I’m trying to include a physics-informed term in a DeepONet model in pytorch. Basically, the model includes two DNNs, one with a single input, and the other with 3 inputs. The model then computes the dot-product between the outputs of these DNNs. The scalar output of the model is supposed to predict the value of a physical quantity in a certain point in space at a certain instant. This implements
both DNNs (branch and trunk) and the model:
class branchNet(nn.Module):
"""Branch network definition"""
def __init__(self, inDim: int, nnDepth: int, nnWidth: int):
super().__init__()
# Input layer. Resizes input to desired network width
self.inputLayer = nn.Linear(inDim, nnWidth)
# intermediate dense layers. constant dimension
self.MLPstack = nn.ModuleList([nn.Linear(nnWidth, nnWidth) for _ in range(nnDepth - 2)])
# output layer. resizes network intermediate representation to networkOutputDim
self.outputLayer = nn.Linear(nnWidth, networkOutputDim)
def forward(self, x): # forward pass
x = F.relu(self.inputLayer(x))
for l in self.MLPstack:
x = F.relu(l(x))
return self.outputLayer(x)
class trunkNet(nn.Module):
"""Trunk network definition"""
def __init__(self, nnDepth: int, nnWidth: int):
super().__init__()
# Input layer. Resizes input to desired network width.
# Consider trunk network as receiving individual inputs
# for each dimension (x, y, t)
self.xCoord = nn.Linear(1, nnWidth)
self.yCoord = nn.Linear(1, nnWidth)
self.tCoord = nn.Linear(1, nnWidth)
# intermediate dense layers. constant dimension
self.MLPstack = nn.ModuleList([nn.Linear(nnWidth, nnWidth) for _ in range(nnDepth - 2)])
# output layer. resizes network intermediate representation to networkOutputDim
self.outputLayer = nn.Linear(nnWidth, networkOutputDim)
def forward(self, x, y, t): # forward pass
x = F.relu(self.xCoord(x))
y = F.relu(self.yCoord(y))
t = F.relu(self.tCoord(t))
o = x + y + t
for l in self.MLPstack:
o = F.relu(l(o))
return self.outputLayer(o)
class PI_deepONet(nn.Module):
"""Class for physics-informed DeepONet"""
def __init__(self, branch: nn.Module, trunk: nn.Module):
super().__init__()
self.branch = branch
self.trunk = trunk
def forward(self, case: torch.tensor, x: torch.tensor, y: torch.tensor, t: torch.tensor):
# transpose trunk output and multiply both for
# sample-by-sample dot product in diagonal of result
return F.relu(torch.diagonal(
torch.matmul(
self.branch(case),
self.trunk(x, y, t).T
)
).unsqueeze(1))
The physics-informed term I’m want to include is the residual of the PDE, which is calculated by differentiating the model’s output in certain ways.

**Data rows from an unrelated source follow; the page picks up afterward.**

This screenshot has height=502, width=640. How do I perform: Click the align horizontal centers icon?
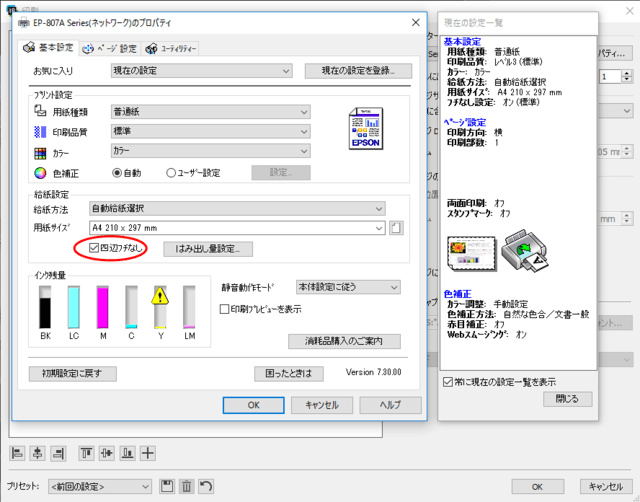[x=36, y=453]
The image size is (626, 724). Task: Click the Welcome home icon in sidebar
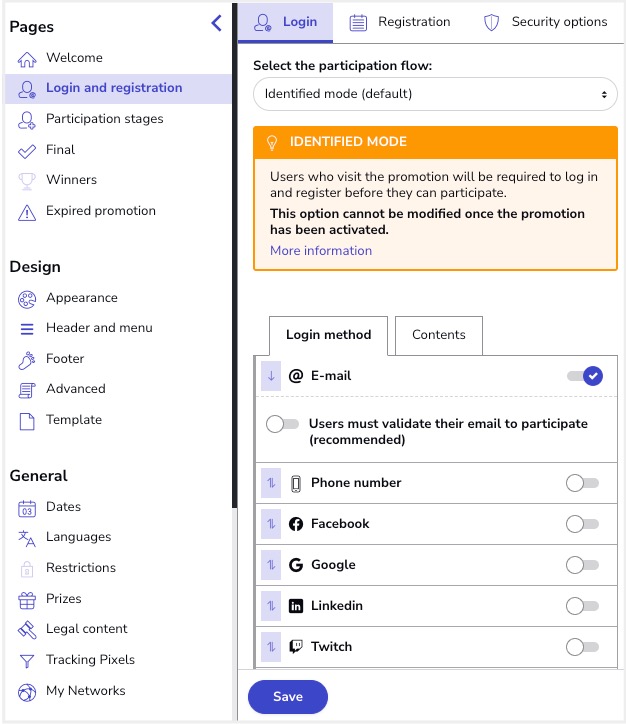coord(27,58)
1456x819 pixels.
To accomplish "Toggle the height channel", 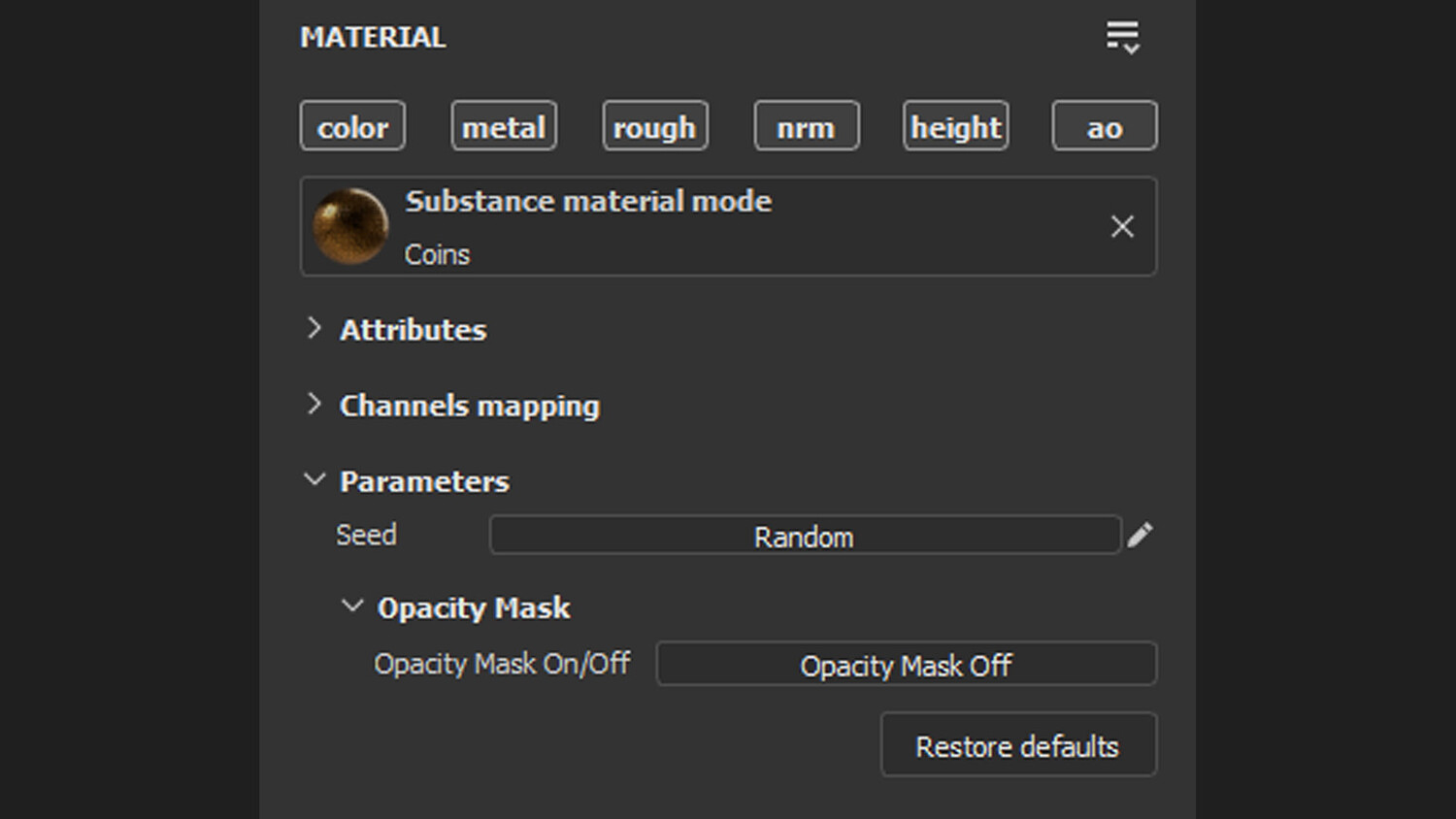I will point(956,126).
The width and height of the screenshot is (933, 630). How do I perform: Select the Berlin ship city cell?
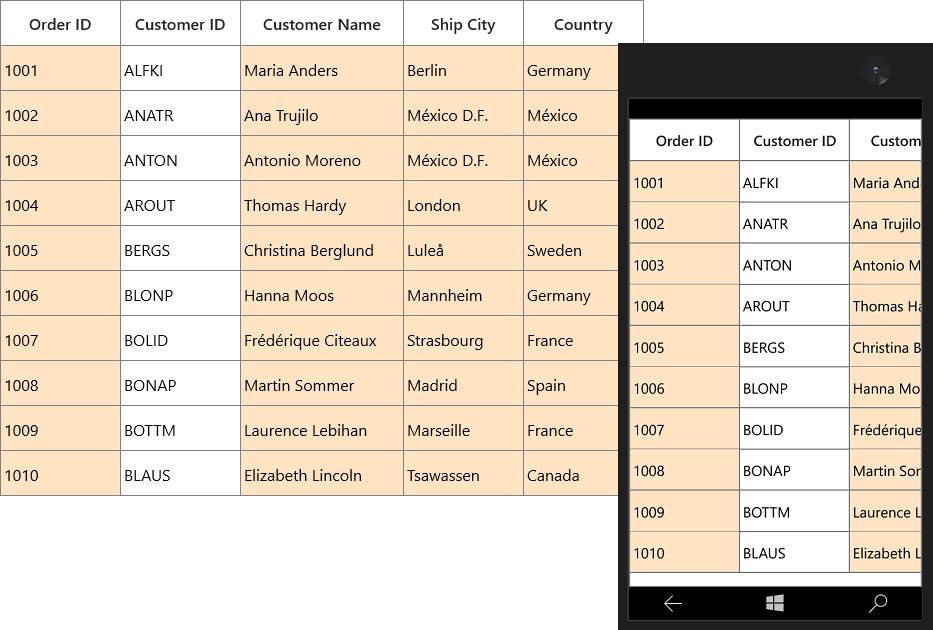(464, 69)
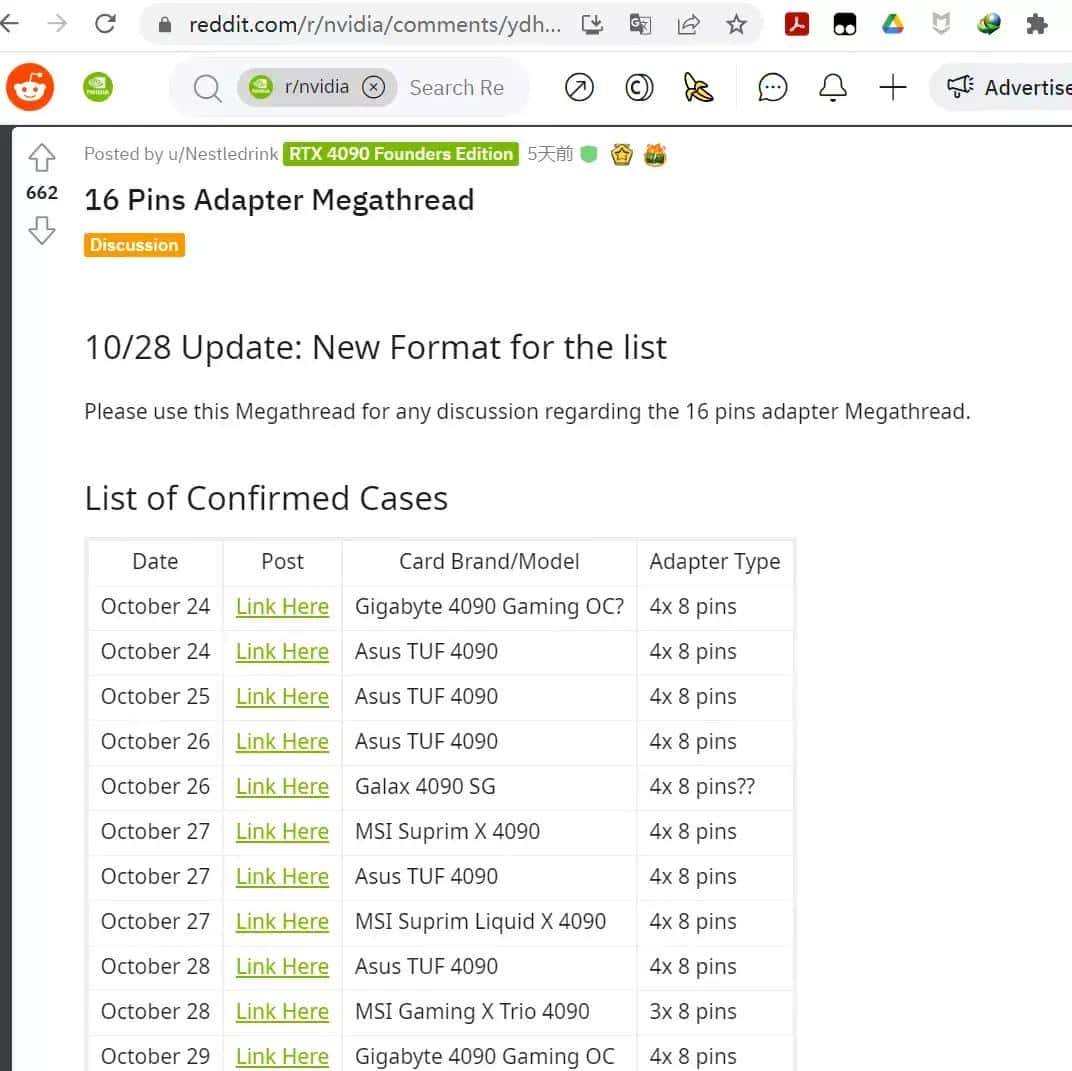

The PDE in question is: p_xx + p_yy - p_tt / (c ^ 2) (‘_xx’ is second derivative in x, p is the output of the model, and c is a constant).
I already tried a bunch of things. Currently, I’ve been testing the gradients with the code below:
branchNetwork = branchNet(nSensor, branchDepth, branchWidth)
trunkNetwork = trunkNet(trunkDepth, trunkWidth)
model = PI_deepONet(branchNetwork, trunkNetwork)
outM = model(branchBatch, xBatch, yBatch, tBatch)
p_x = torch.autograd.grad(
outM, xBatch,
grad_outputs = torch.ones_like(outM),
retain_graph = True,
create_graph = True
)[0]
p_xx = torch.autograd.grad(
p_x, xBatch,
grad_outputs = torch.ones_like(p_x),
retain_graph = True,
create_graph = True
)[0]
But both gradients are entirely zero. With a batch of size 256, xBatch, yBatch and tBatch have shape [256, 1]; the branch network input is [256, 1000]; the model output is [256, 1]; and the gradients have shape [256, 1].
Why are my gradients zero? How do I fix this?